The Cochrane CENTRAL Registry, MEDLINE, Embase and reference lists were searched (last search 13 September 2012) for randomized controlled trials of icodextrin versus glucose in the long dwell exchange. Summary estimates of effect were obtained using a random effects model.


Eleven eligible trials (1222 patients) were identified. There was a significant reduction in episodes of uncontrolled fluid overload [two trials; 100 patients; relative risk (RR) 0.30, 95% confidence interval (CI) 0.15–0.59] and improvement in peritoneal ultrafiltration [four trials; 102 patients; mean difference (MD) 448.54 mL/day, 95% CI 289.28–607.80] without compromising residual renal function [four trials; 114 patients; standardized MD (SMD) 0.12, 95% CI −0.26 to 0.49] or urine output (three trials; 69 patients; MD −88.88, 95% CI −356.88 to 179.12) with icodextrin use for up to 2 years.

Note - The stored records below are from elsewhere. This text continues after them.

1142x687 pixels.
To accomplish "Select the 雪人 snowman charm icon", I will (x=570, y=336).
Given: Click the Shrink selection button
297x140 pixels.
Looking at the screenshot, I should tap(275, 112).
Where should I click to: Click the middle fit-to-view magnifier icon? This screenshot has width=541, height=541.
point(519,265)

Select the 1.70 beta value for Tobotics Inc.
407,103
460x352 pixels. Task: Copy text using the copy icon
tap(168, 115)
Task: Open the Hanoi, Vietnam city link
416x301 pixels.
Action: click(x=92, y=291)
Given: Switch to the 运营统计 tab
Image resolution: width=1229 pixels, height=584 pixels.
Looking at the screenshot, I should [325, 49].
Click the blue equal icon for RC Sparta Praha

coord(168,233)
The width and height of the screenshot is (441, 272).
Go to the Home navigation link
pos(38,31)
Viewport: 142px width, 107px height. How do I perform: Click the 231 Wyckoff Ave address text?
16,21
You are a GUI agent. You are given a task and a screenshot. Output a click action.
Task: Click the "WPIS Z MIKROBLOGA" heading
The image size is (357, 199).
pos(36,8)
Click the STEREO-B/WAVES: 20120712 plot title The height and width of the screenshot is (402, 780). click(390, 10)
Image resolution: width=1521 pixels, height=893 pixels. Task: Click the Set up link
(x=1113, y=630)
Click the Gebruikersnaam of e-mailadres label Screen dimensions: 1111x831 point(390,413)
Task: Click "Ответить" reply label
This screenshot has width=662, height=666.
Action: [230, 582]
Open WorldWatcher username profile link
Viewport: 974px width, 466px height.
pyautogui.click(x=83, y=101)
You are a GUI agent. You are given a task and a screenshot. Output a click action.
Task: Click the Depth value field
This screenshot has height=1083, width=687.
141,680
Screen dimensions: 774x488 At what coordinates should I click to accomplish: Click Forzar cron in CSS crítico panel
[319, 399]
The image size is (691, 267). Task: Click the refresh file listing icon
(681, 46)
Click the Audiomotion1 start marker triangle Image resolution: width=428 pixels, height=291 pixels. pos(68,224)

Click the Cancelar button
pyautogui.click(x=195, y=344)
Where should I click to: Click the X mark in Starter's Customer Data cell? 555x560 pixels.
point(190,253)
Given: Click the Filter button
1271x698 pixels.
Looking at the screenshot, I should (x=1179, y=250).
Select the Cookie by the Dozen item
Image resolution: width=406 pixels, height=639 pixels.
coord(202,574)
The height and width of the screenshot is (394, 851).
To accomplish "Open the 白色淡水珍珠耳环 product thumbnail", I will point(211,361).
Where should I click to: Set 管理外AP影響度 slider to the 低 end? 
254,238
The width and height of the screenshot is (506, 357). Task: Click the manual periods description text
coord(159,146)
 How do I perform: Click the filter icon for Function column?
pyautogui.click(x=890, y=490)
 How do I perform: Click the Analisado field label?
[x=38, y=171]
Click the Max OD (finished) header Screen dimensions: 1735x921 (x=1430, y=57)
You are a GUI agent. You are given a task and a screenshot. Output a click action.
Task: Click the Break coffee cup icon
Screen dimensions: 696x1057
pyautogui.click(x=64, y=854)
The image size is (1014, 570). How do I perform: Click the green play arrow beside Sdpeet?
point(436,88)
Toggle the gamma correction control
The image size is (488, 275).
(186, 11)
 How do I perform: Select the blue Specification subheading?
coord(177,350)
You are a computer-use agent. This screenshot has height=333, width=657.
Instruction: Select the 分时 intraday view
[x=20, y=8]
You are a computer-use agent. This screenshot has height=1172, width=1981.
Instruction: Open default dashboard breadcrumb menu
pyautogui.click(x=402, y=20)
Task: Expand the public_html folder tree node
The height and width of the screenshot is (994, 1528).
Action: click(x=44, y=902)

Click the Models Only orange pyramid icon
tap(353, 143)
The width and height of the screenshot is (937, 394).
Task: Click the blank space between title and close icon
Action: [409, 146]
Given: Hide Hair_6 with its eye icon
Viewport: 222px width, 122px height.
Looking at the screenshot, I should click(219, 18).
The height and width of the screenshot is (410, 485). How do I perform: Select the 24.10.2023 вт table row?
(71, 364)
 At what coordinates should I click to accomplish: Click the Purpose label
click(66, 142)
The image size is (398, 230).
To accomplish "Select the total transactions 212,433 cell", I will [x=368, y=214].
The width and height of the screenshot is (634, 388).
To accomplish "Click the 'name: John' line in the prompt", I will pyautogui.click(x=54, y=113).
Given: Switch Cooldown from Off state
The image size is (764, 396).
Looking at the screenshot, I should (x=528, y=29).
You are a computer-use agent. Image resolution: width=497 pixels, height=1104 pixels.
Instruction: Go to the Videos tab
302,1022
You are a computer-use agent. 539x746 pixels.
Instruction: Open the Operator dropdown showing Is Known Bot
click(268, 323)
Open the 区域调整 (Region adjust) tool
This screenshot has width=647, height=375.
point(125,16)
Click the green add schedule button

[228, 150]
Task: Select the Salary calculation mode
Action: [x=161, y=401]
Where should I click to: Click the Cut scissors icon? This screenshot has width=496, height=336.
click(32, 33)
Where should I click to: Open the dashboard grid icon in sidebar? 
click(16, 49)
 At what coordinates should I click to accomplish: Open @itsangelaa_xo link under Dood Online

There was no significant effect on peritonitis incidence (five trials; 607 patients; RR 0.97, 95% CI 0.76–1.23), peritoneal creatinine clearance (three trials; 237 patients; SMD 0.36, 95% CI −0.24 to 0.96), technique failure (three trials; 290 patients; RR 0.58, 95% CI 0.28–1.20), patient survival (six trials; 816 patients; RR 0.82, 95% CI 0.32–2.13) or adverse events.


Icodextrin prescription improved peritoneal ultrafiltration, mitigated uncontrolled fluid overload and was not associated with increased risk of adverse events. No effects of icodextrin on technique or patient survival were observed, although trial sample sizes and follow-up durations were limited.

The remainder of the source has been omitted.